# WORK REQUEST
From the line with "Image resolution: width=1080" down to the final line of the material, please transcribe everything exactly, but leave the pictures out.

# SUPPLIED DATA

==================================================

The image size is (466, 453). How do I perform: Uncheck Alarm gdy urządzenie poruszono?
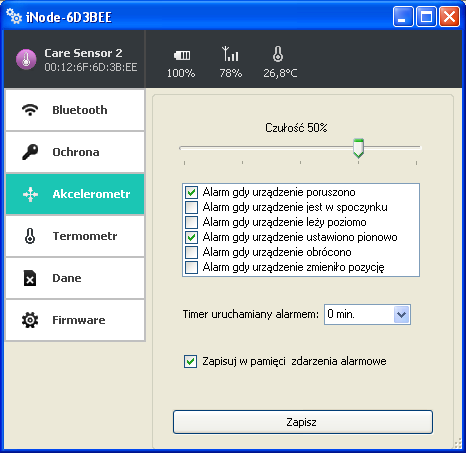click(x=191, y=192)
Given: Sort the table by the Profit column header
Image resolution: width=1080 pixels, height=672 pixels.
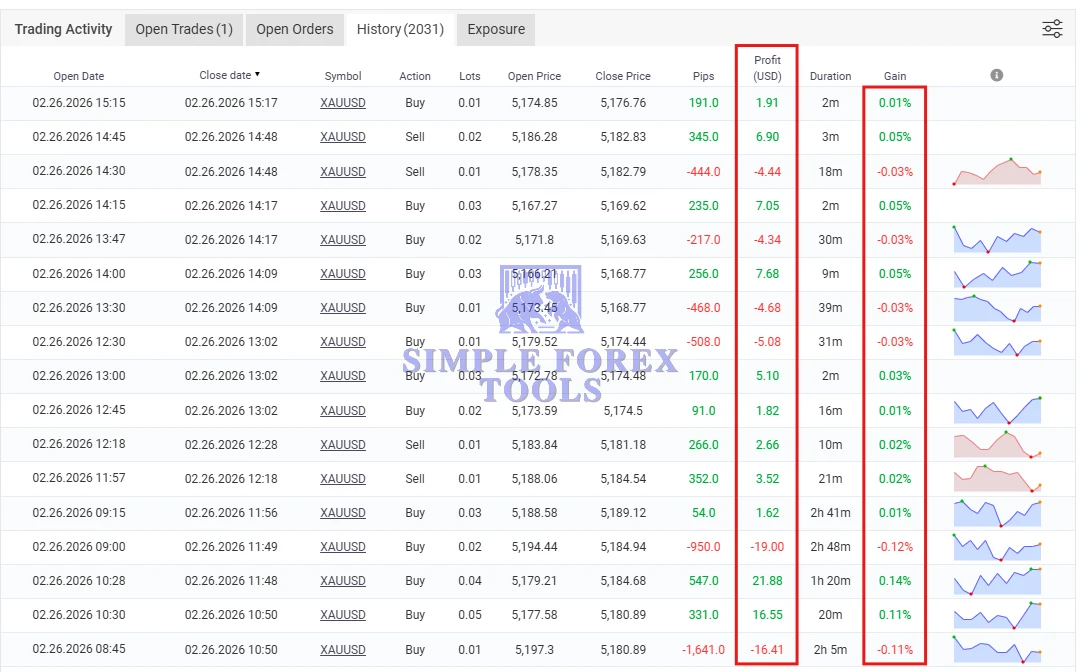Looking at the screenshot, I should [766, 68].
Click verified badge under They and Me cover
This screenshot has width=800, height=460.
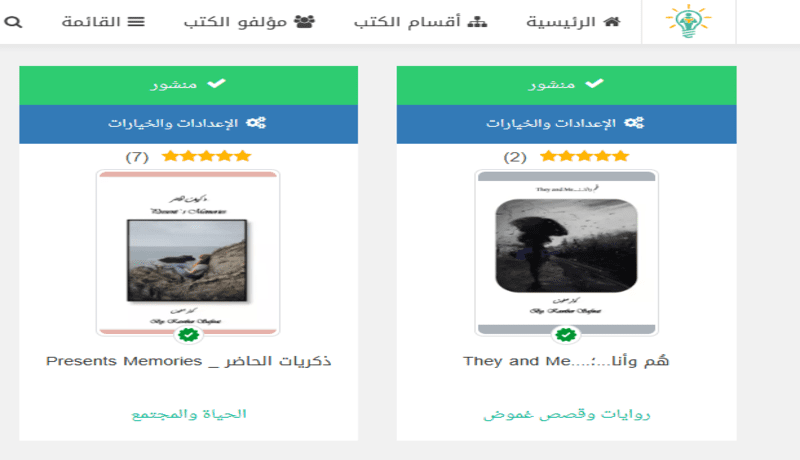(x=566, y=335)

==================================================

# ANSWER BOX
Image resolution: width=1080 pixels, height=672 pixels.
Looking at the screenshot, I should [766, 68].
Click verified badge under They and Me cover
This screenshot has width=800, height=460.
(x=566, y=335)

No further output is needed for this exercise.